Task instructions: Each record needs to be retyped exactly, though its pictures should not appear.

(Collected data entries)
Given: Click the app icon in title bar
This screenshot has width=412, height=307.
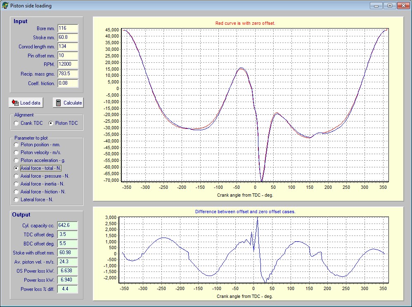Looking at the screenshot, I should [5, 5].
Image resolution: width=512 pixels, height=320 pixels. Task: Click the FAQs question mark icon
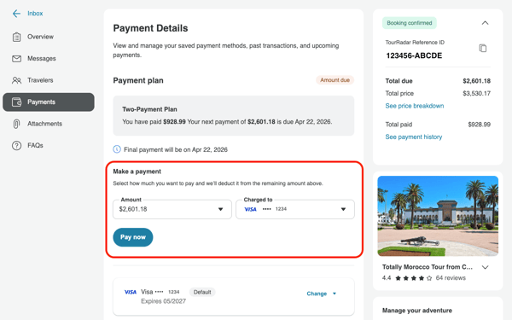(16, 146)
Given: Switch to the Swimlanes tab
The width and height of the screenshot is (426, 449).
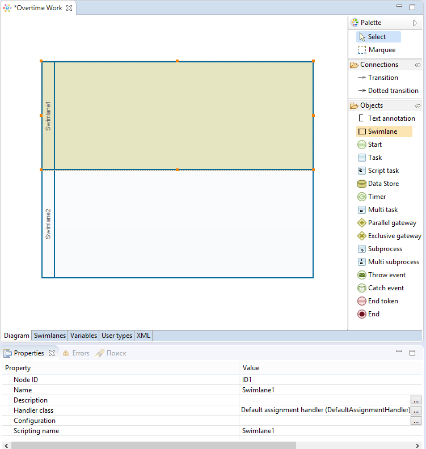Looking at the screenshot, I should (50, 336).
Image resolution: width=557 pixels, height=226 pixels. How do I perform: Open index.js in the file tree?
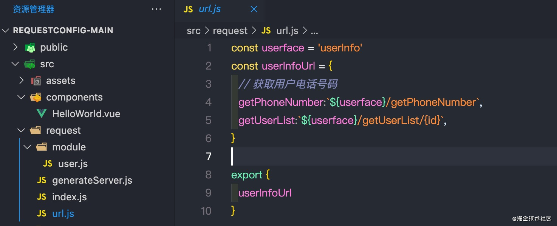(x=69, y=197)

Response box:
Given: Click the app icon in title bar
This screenshot has width=412, height=307.
Looking at the screenshot, I should [5, 5].
Image resolution: width=512 pixels, height=320 pixels. Task: Click the FAQs question mark icon
(16, 146)
Given: Switch to the Swimlanes tab
The width and height of the screenshot is (426, 449).
Looking at the screenshot, I should (50, 336).
Image resolution: width=557 pixels, height=226 pixels. How do I perform: Open index.js in the file tree?
(x=69, y=197)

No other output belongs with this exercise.